> _WHAT TO PRODUCE_
Begin at the line containing "At what coordinates" and copy exactly through the last line of the listing, skipping every picture.

> _MATERIAL FOR THE TASK_
☆ ☆ ☆
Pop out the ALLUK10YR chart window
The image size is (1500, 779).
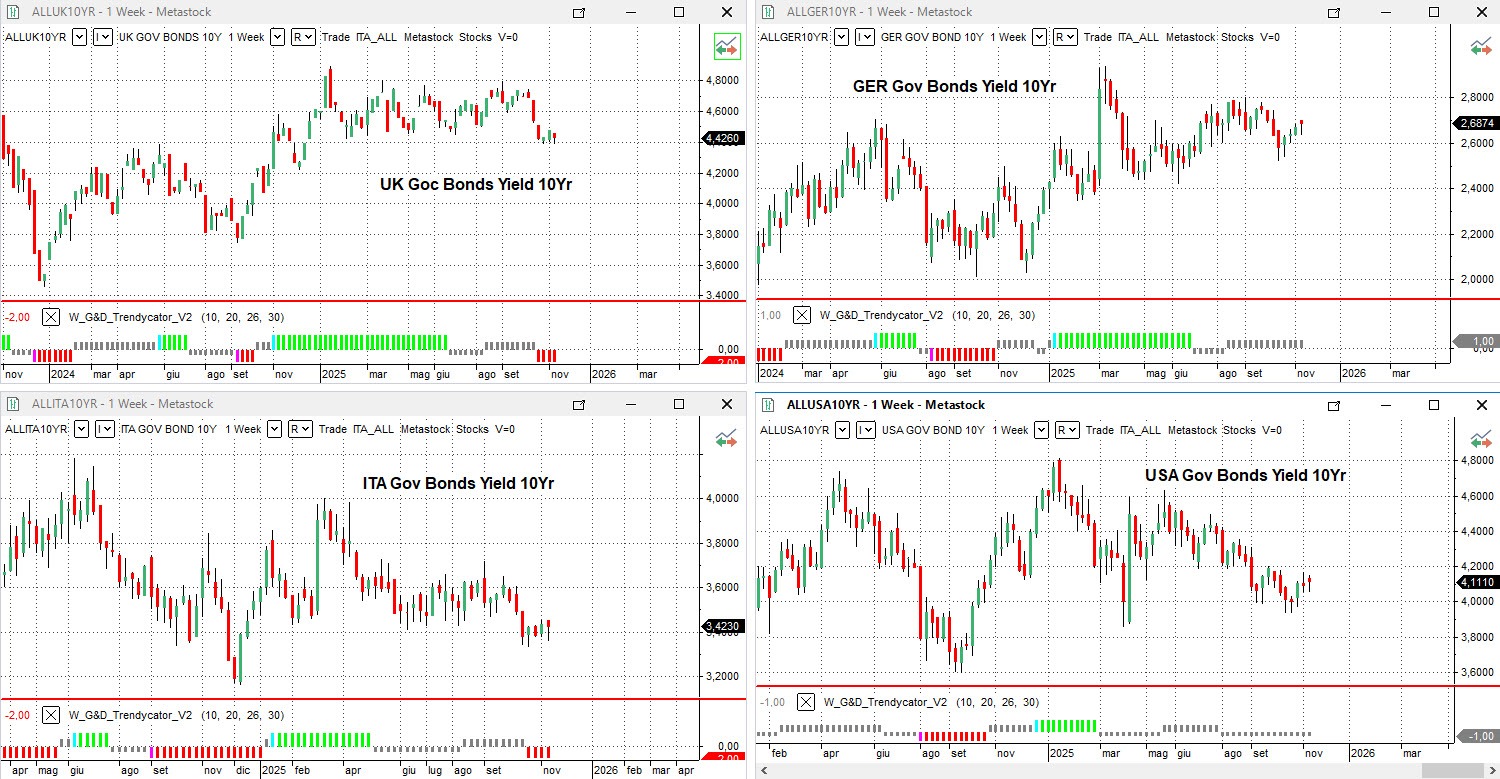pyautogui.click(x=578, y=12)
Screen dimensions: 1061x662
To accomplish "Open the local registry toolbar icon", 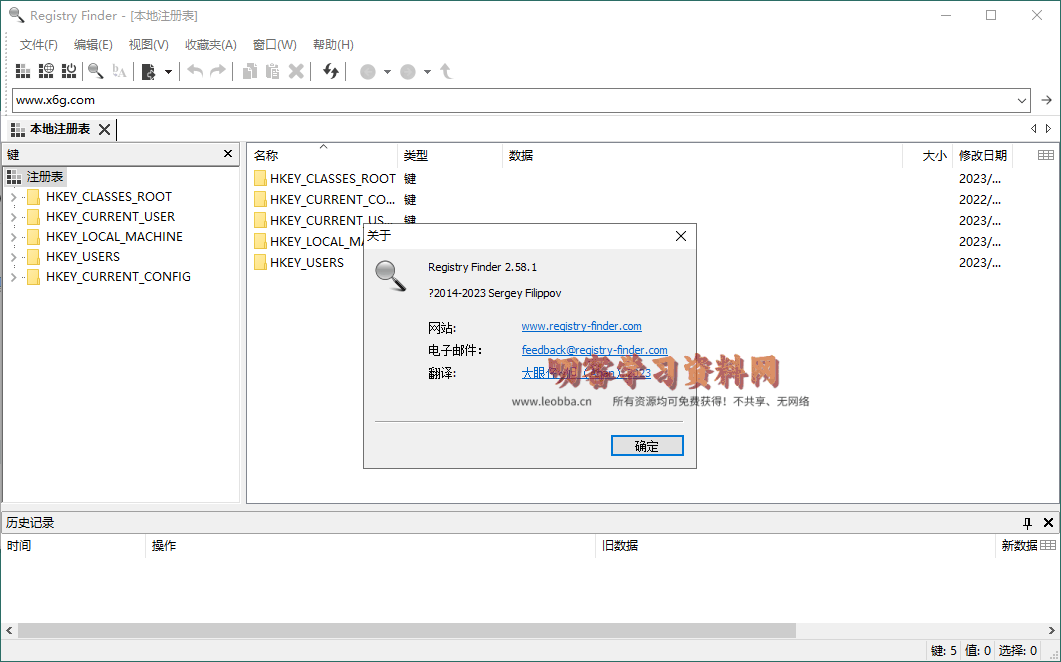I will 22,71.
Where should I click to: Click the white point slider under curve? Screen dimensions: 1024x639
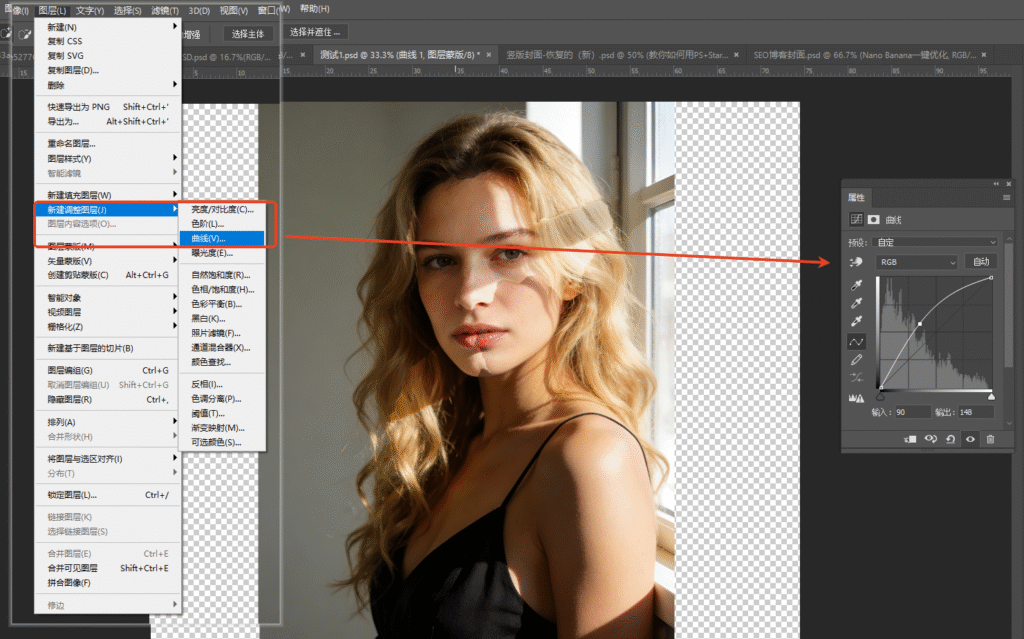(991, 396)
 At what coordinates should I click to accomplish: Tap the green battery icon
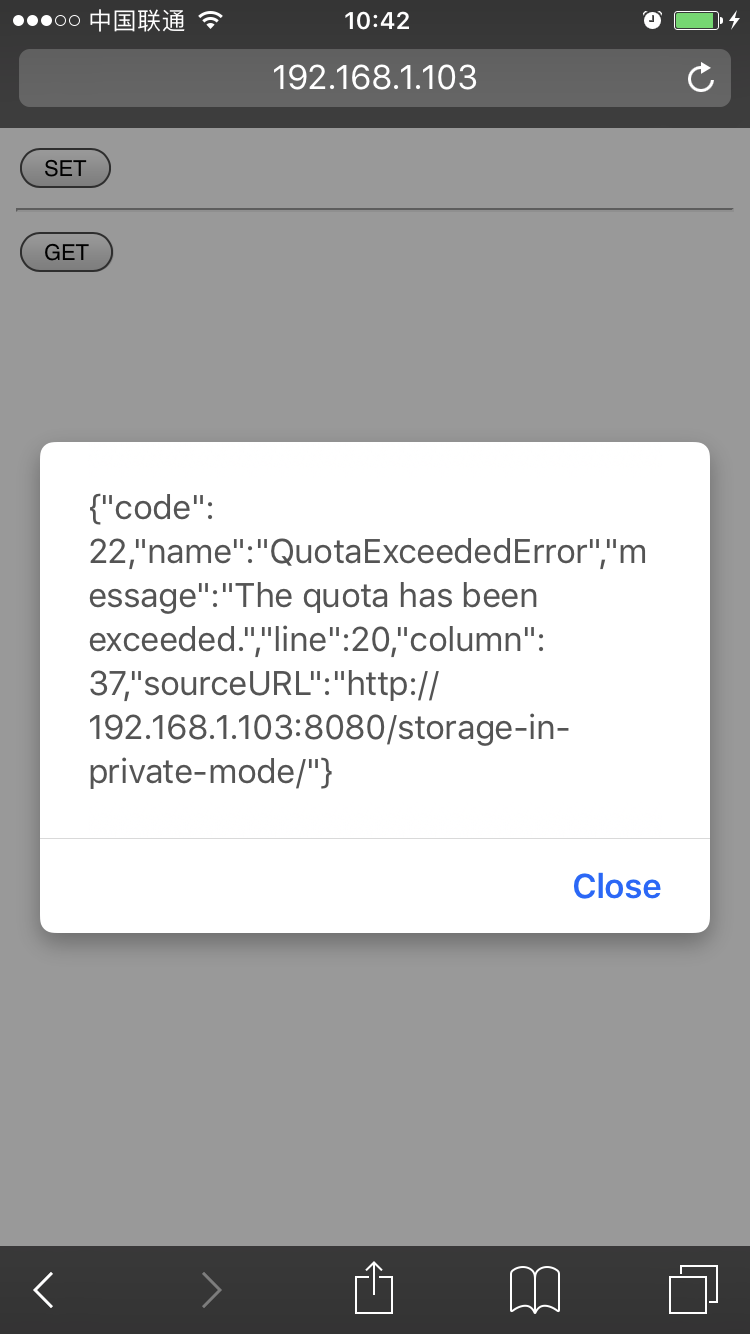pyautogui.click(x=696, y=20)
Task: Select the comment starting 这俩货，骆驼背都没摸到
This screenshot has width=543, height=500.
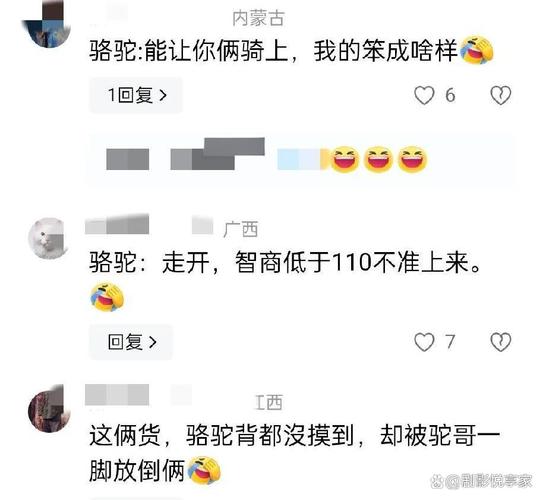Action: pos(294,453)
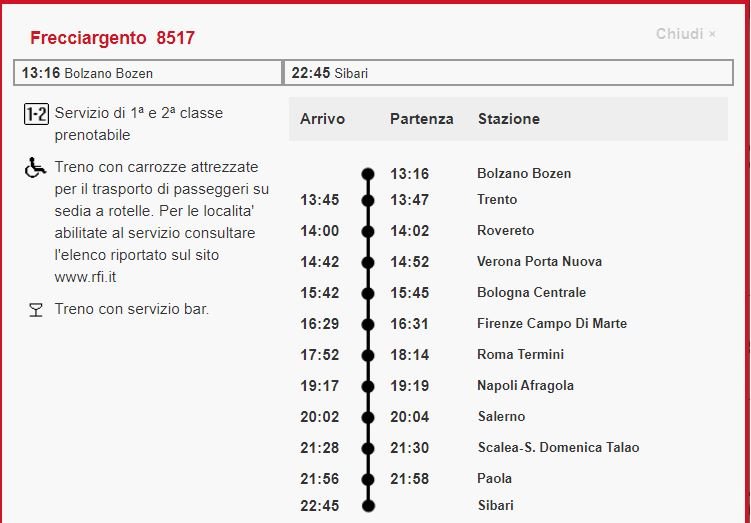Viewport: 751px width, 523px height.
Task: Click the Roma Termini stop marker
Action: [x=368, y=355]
☆ ☆ ☆
> _RESULT OF THIS EXERCISE_
 At what coordinates should I click to accomplish: Tap the green battery icon
pyautogui.click(x=696, y=20)
Task: Select the comment starting 这俩货，骆驼背都没摸到
This screenshot has width=543, height=500.
Action: pos(294,453)
Viewport: 751px width, 523px height.
Task: Click the Roma Termini stop marker
Action: [x=368, y=355]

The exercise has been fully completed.